5.追われる日々

process 1 チーム始動

 政府の委託による研究所に入所した関原と木城を含む8名の他、多くの研究員が入所、または派遣されていた。研究方針をもとに各ラボで研究の目的が明確化され、新たな調査・実験の準備が急ピッチで進められていく。


 鎧機待かいきたい製作に必要な仕組みを設計するための調査・実験は、少なくとも1日10件ほど行われているようだ。


 それに伴い、プロジェクトに携わる関係者は、課題を解決するために一丸となって自身の役目をまっとうする日々をこなしていた。関原と木城も例外ではない。

 人手の足りないラボに出向き、調査・研究の手伝いに駆り出される毎日を過ごす。先輩の科学者たちと共に働ける機会をチャンスと捉え、室長たちや研究員たちの言動を注意深く見聞けんぶんしていた。


 自宅に戻るのはいつも日付が変わった後だった。しかし関原が向かったのはベッドではなく、机だった。ショルダーバッグからメモ帳を取り出し、今日学んだことを一から十までパソコンに打ち込んでいた。

 貴重な睡眠時間は削られてしまうが、時間を削ってでも肌身で感じたことを刻んでおきたかった。


 秘密の研究所へ通う生活にも慣れ、緊張もなくなってきた関原は、任されていたデータのまとめ作業を終え、メールを送った。

 一息つこうと椅子の背にもたれ、メールの送信完了のポップアップ画面を見つめる。


 業務開始からかれこれ3時間がたっていた。関原は神妙な表情で隣のデスクに視線を向ける。静かな部屋で同じくデータのまとめ作業をしていた木城は、一見集中して取り組んでいるようだが、その顔には不満が色濃く表れていた。
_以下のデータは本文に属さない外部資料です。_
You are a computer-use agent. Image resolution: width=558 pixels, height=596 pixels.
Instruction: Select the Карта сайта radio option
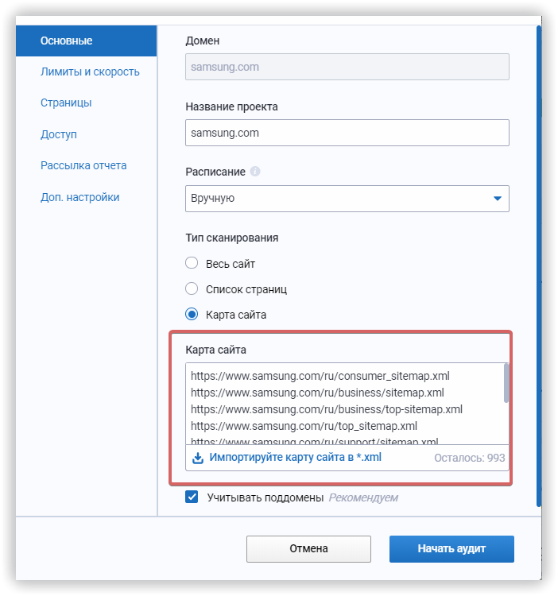(191, 314)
 関原は目を細めてじっと木城を凝視する。すると、木城は関原を一瞥いちべつし、不機嫌な表情と同居する口調を滑らした。


「何か言いたそうね」


 木城はパソコン画面に顔を突き合わせ、手を動かしながら関原の視線に不快感を示す。


「同じ部屋で仕事をするんだ。不満そうな空気を感じ取ってしまうのも無理ないだろ」


「あなたは不満じゃないっての?」


 関原は椅子の背から体を離すと、タッチパッドでパソコンを操作する。


「できることなら研究開発の中枢に関わりたいとは思ってる。だけど僕らは最近までロボット工学科の大学院生だったんだ。いきなり日本の命運を握るかもしれない研究の中心メンバーにはなれない。それでも研究員として関わってることに変わりはないだろ」


研究員だけどね!」


 嫌味ったらしく強調する木城は刺激されたのか、ここぞとばかりに不満を吐露する。


「何が准研究員よ! 私たちのやってることって要は雑用でしょ。こんなのそこらの機械に任せればいいのよ!」


 関原は悪態をつきながら手を休めていないことにある意味感心する。

いつこの部屋に誰かが入ってきてもおかしくない状況だ。このまま木城に悪態をつかせ続けるのは忍びない。


「その辺にしておけよ。皺が増えるぞ」


 あからさまにギロリと瞳が動く。


「今なら誰にも見られず殺せるわね」


「本気、じゃないよな……?」


「もしここが密室だったら殺してたわ」


 悪態をやめさせるために自分に敵意を向けるよう挑発したつもりだったが、少し言い過ぎたと後悔し始める。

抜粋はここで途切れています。